Bridging also can occur between the sexes. Although the MSMW subsample is fairly small and the findings should be interpreted with caution, there are a few trends in the data that are consistent with non-AI/AN MSMW populations.24–27 Specifically, our findings demonstrate that MSMW had a high number of sexual partners, engaged in high rates of unprotected anal sex with male and female partners, and engaged in unprotected vaginal sex with female partners. Thus, MSMW may be an effective bridge population across sex. The combination of high rates of concurrency and low condom use also makes WSWM an effective bridge population across race and sex. Specifically, WSWM in our study had very high rates of concurrency, second only to MSOM, and they reported 22% consistent condom use for anal sex and only 3% for vaginal sex.
There were several limitations to our study. As with other self-reports of sensitive information, our data are subject to the possible influences of social desirability and recall bias. Although we used computer-assisted self-interviewing to reduce inhibitions about disclosing, the accuracy of participants' responses cannot be determined. It is likely that any inaccuracies were related to underreporting of risk behaviors, however, meaning our findings are likely conservative estimates. Although the overall sample was rather large, some of the groups and specific pairings included small numbers of respondents. Additionally, a programming error, possibly exacerbated by the lengthy interview, led to some missing data on partnerships. This was less of an issue in the partnering analysis (n = 330, in which the analytic subsample was very similar to the overall sample) than the concurrency analysis (n = 144, in which the analytic subsample included fewer males, was more educated, was younger, and had higher incomes than those in the total sample). Also, the concurrency analyses were based only on respondents with “complete” data on in the network module, which could have biased it in either direction. Those with incomplete data who were excluded might include both individuals in long-term monogamous partnerships who could not recall details about early partners (which would inflate our estimate of concurrency) or highly sexually active individuals with multiple and concurrent partnerships who did not know the details about their partners (which would lower our estimate of concurrency).

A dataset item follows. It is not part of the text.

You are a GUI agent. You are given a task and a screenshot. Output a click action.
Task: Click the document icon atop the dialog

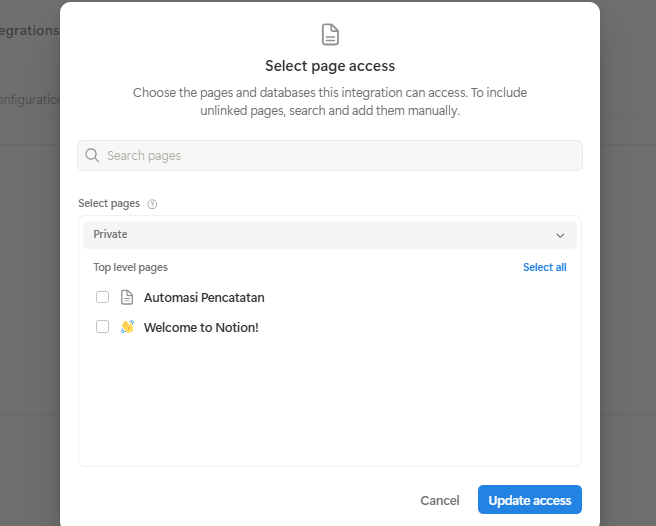pos(330,35)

We did not include as concurrent partnerships that started and ended in the same month, which would also lower our estimate of concurrency. Finally, the network module only inquired about the last 3 partners. For many respondents, this was a small subset of their total sexual partners. For others currently in long-term partnerships, these may represent partners from many years ago for which their memory may be less reliable and their behaviors less representative of their current situation.
Despite these limitations, the findings provide some of the first insights into sexual networks and concurrency among GLBT AI/AN populations, a group that has been virtually ignored in HIV prevention efforts. The data demonstrate that GLBT AI/AN men and women deserve attention in HIV prevention efforts at individual, dyadic and population levels.